* **WRITTEN EXERCISE**
Convert the items from the line containing "The image size" through the line containing "click(1277, 23)" into a two-column CSV with the headers item_text and answer, one row per item. Put each value in a single quoted field, replace any line breaks with spaces, and leave the pictures out.

* **INFORMATION SHOWN**
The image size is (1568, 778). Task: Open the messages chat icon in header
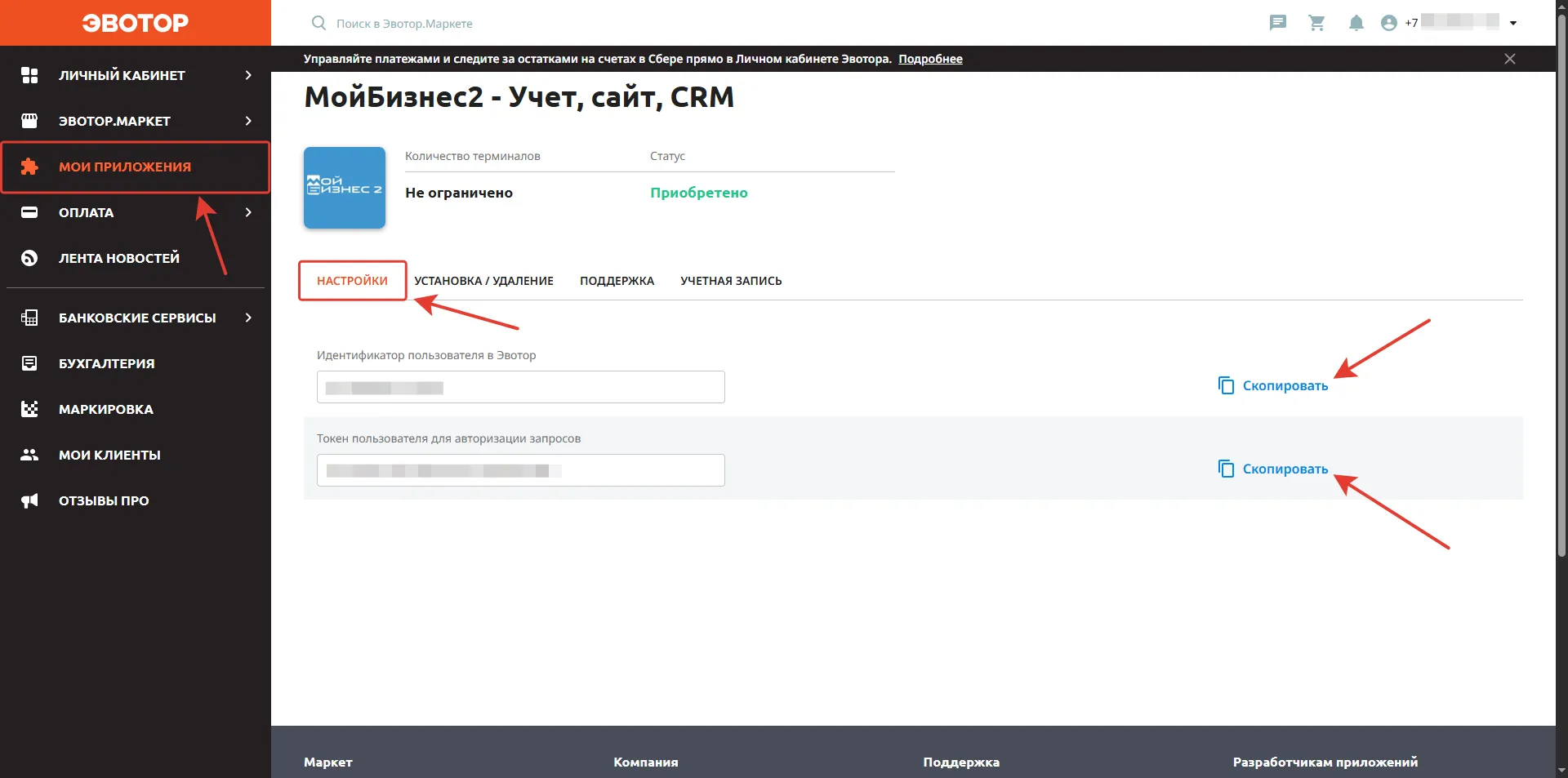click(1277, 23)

...

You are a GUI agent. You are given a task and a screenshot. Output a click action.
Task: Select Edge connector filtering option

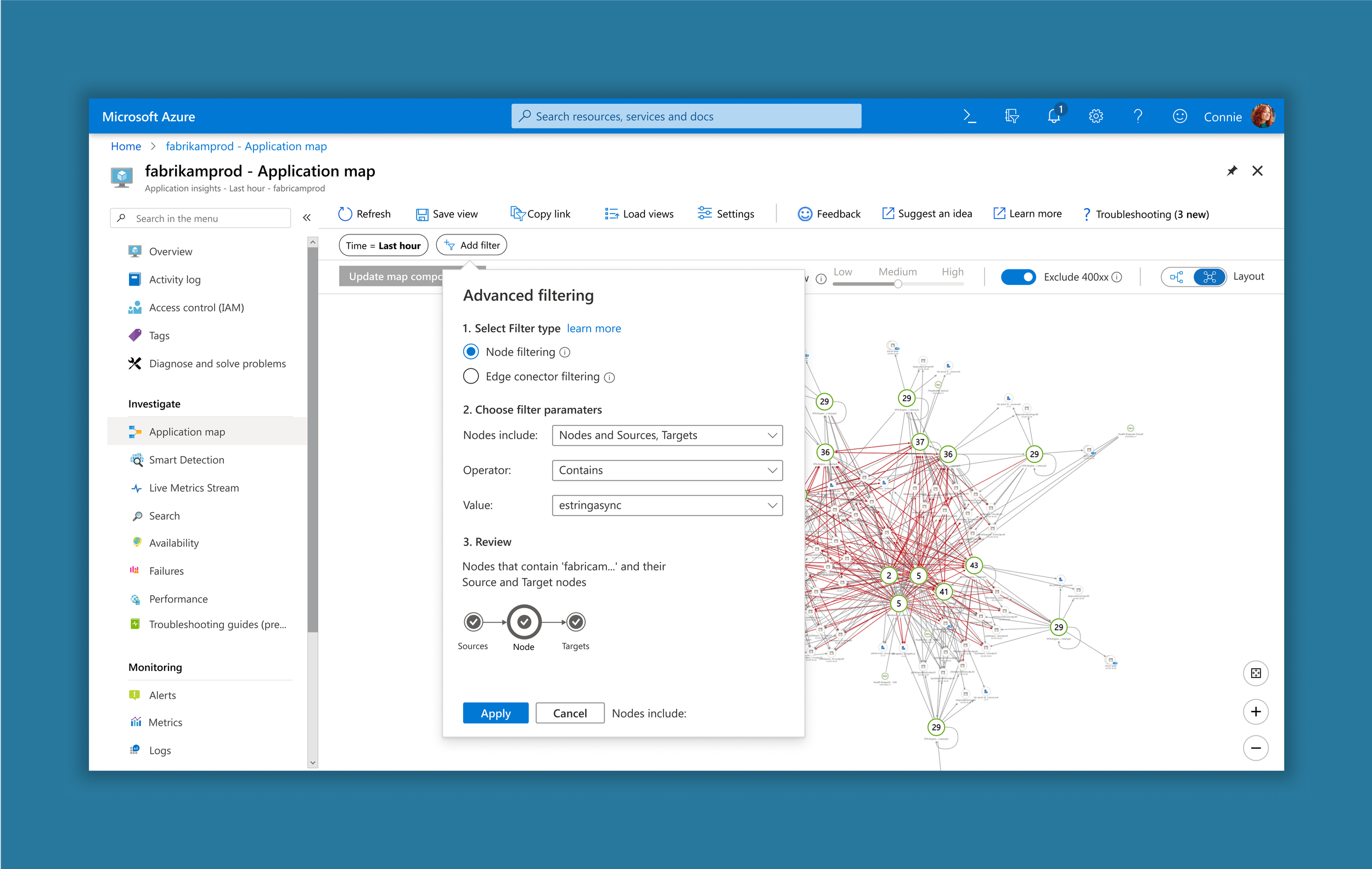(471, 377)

==

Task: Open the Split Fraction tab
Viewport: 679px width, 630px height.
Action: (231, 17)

* **WORKED SOLUTION**
item_text,answer
"The image size is (1568, 778). Task: Open the messages chat icon in header","click(1277, 23)"